James Foley says there’s no meaningful comparison between Israeli state violence and Palestinian resistance, and recalls the western-imperial roots of the colonial state.
It was a weekend of horror in Palestine, with a death toll now standing at 192, including 58 children and 34 women; Israel, meanwhile, has suffered ten casualties. Sadly, there is nothing new in this grim asymmetry. According to B’Tselem, Israel’s leading human rights group, a total of 1,398 Palestinians perished at Israeli hands during Operation Cast Lead (2008-9); by contrast, just ten Israelis died at Palestinian hands.
Of course, all war-related deaths are tragic. But the discrepancy highlights the problem of media discourses which present the Israeli-Palestinian conflict as “complex”. So complex, indeed, that you require a PhD in Middle Eastern Studies to even talk about the topic. The implication is that ordinary people’s solidarity – visible this weekend in demonstrations in Edinburgh, Glasgow and across the country – must be founded in ignorance.
Anyone waving a Palestine banner must reckon with the calumny that solidarity is a cover for anti-Semitic prejudice. Euphemistic talk of “complexity” thus adds to a chilling effect on public debate about our own culpability in enforcing what Israeli human rights groups have called “apartheid”.
In truth, while resolving this matter will involve a complex bundle of emotions and identities, as a question of justice it’s as simple as any conflict could be. Yes, there are regimes more brutal than Israel; there are wars with greater casualties and governments who engage in more egregious abuses. But for sheer disproportionate force nothing else compares.
This is an advanced and heavily armed regional behemoth bearing down on proverbial slingshots. To compound it all, the behemoth can depend on an annual $3 billion+ of American military aid. You don’t need a doctorate in conflict studies to appreciate that disparity of raw, violent power.
For those who speak of complexity, Palestinian rights must be balanced against “Israeli security”. The trouble is, there is a strain of Israeli ideology (thoroughly embedded in Netanyahu’s government) that will only feel “secure” when the Arab presence has been reduced to penury and abject subjection.
Many will doubtless call for a “two state solution”. From the standpoint of abstract justice that’s a dubious formulation, which likely involves abandoning the rights of Palestine’s 7.2 million refugees. Still, most Palestinians would theoretically accept some settlement based on internationally-recognised 1967 borders. Faced with an enemy that holds endless reservoirs of violent force at its disposal, you have to reckon with “complexity” – in our complex world, justice must surrender to pragmatism. Most will thus accept a big slice of injustice for the sake of peace.

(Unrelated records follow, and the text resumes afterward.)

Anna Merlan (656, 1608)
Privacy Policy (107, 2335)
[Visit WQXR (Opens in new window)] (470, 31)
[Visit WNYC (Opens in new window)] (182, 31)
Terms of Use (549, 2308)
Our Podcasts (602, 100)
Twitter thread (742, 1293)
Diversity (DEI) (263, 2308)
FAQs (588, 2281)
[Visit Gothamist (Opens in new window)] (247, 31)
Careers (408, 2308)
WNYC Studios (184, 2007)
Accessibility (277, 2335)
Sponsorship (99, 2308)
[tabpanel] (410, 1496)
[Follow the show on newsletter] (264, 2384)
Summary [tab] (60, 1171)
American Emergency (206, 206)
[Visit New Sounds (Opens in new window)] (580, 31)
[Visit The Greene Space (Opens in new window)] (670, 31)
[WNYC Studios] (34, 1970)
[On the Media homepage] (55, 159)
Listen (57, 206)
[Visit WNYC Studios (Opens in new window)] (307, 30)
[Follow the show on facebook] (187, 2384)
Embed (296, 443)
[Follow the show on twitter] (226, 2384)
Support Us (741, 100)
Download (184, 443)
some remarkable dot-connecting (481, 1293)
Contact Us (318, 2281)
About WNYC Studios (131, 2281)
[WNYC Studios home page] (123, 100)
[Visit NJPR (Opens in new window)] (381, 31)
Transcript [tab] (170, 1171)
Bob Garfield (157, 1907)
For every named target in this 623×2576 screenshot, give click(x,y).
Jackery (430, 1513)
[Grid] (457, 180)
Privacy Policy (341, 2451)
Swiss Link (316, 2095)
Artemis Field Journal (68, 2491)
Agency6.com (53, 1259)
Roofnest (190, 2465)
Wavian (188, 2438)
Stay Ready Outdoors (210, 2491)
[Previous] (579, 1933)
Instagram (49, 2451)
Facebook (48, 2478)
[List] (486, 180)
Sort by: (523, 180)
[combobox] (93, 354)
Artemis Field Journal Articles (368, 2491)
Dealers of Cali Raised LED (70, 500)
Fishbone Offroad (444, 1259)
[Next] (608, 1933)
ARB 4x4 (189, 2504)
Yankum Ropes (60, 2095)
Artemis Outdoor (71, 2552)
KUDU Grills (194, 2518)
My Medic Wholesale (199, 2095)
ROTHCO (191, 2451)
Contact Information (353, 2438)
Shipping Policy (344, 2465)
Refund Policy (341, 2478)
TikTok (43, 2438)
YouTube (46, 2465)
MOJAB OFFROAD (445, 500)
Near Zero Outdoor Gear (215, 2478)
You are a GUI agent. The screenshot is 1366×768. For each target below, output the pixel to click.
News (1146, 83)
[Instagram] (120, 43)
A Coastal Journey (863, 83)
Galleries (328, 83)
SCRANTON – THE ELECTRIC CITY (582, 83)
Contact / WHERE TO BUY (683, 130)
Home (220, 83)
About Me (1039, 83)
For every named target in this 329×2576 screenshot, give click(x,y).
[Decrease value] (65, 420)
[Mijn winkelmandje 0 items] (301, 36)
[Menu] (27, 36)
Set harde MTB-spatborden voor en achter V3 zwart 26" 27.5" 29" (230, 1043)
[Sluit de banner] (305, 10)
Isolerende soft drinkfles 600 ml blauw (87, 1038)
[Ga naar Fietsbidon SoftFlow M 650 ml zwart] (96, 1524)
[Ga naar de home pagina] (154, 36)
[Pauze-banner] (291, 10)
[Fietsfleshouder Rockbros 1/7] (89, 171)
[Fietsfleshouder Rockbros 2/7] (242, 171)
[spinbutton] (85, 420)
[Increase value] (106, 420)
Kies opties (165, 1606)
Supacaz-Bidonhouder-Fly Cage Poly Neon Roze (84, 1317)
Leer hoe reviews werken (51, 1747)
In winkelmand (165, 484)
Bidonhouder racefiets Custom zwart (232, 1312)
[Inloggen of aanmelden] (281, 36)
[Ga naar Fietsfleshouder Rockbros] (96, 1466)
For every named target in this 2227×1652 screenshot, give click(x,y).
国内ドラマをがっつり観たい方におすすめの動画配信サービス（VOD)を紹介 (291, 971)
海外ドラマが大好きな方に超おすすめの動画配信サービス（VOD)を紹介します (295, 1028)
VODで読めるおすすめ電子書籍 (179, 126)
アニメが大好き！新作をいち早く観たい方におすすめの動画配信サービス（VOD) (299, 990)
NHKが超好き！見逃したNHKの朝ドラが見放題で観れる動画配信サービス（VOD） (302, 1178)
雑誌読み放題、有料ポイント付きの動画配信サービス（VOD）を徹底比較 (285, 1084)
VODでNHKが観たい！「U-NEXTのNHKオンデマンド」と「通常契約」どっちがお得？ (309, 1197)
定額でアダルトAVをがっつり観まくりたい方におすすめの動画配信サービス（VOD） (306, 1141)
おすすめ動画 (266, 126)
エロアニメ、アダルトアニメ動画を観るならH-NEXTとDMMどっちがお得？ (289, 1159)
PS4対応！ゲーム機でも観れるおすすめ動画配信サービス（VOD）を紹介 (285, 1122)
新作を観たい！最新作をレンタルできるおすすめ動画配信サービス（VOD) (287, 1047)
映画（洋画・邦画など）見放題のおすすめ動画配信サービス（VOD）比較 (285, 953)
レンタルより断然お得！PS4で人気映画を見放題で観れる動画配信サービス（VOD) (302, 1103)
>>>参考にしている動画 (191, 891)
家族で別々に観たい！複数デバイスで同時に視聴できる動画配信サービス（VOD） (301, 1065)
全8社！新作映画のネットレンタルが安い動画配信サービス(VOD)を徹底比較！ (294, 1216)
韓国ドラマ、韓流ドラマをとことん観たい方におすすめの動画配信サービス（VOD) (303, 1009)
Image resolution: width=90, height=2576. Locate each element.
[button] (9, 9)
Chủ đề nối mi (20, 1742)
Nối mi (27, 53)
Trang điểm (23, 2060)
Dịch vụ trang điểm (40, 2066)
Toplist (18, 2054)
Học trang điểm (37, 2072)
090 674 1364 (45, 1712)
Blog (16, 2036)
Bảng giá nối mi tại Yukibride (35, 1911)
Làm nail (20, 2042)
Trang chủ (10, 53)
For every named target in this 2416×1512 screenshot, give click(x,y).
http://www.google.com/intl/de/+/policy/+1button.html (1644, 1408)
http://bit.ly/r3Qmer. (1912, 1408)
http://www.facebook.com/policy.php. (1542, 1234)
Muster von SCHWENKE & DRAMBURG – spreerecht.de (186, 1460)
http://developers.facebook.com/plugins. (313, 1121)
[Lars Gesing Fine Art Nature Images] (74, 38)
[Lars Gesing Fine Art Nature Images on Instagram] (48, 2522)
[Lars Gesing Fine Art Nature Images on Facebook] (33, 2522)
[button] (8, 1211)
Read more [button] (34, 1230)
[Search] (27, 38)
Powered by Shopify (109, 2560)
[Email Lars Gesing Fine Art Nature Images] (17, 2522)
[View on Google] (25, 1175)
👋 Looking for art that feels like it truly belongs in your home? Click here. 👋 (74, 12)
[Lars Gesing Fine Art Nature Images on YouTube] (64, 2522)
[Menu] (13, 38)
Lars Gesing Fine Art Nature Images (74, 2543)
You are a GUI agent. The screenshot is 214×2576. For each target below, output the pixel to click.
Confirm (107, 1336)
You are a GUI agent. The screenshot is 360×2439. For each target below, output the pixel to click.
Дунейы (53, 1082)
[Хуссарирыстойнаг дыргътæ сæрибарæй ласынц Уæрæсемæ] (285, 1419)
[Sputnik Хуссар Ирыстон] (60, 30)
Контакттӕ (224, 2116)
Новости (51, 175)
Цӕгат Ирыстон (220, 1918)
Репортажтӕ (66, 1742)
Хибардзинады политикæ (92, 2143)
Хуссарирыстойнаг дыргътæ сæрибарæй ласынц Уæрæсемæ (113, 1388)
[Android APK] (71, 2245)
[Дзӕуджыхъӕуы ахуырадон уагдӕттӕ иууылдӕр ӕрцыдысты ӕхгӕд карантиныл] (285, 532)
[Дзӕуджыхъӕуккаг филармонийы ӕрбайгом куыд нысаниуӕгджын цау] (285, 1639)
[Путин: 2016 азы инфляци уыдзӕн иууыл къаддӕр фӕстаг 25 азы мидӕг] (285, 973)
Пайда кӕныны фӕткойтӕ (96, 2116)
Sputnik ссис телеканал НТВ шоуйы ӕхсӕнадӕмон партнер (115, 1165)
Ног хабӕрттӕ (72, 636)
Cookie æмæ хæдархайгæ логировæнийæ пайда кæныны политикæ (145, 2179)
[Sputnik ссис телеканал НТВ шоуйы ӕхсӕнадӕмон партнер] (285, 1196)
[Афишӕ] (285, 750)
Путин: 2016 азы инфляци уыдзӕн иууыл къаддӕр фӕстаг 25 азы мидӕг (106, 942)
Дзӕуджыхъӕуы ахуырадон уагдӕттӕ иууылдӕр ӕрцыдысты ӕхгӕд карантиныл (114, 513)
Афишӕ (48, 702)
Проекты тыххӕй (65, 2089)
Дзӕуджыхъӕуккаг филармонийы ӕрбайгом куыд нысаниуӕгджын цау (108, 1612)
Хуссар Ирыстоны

But Palestinian truculence isn’t the problem. The problem is the Israeli state’s longstanding settlement policy, which has effectively torpedoed any prospect of Palestinian sovereignty over the 22 percent of historic Palestine theoretically allotted to them by a “two state solution”.
Settler colonialists, the most extreme of all Israeli nationalists, will never surrender what they consider as a “birth right”. They will never recognise the jurisdiction of an Arab-dominated government or accept Arabs as their neighbours. Their ideology is one of religious and racial domination: they will never accept underdog status; indeed, they will never accept anything but being the over-dog who reduces everyone else to cowering obedience. And it’s only getting worse, because the more settlers inflict brutality on Palestinians, the more they fear their revenge.
Sometimes this conflict is wrongly reduced to age-old religious quarrels; in truth, the original Israeli settlers were largely secular. Others reduce it to the ethno-nationalist ideology of the Israeli state, and the vexed question of “Zionism”. But even that doesn’t get to the heart of the problem.
Historically, “Zionism” has only been the problem insofar as it proved useful to superpower interests, ranging from British imperialists like Scotland’s own Arthur Balfour to Cold War planners and latter-day American Christian fundamentalists. If this is a David versus Goliath conflict, Goliath was an experiment in regional control, manufactured in our own laboratories. US-UK complicity is thus hard to ignore: it turned an already skewed conflict not the most ill-matched ethnic “war” imaginable.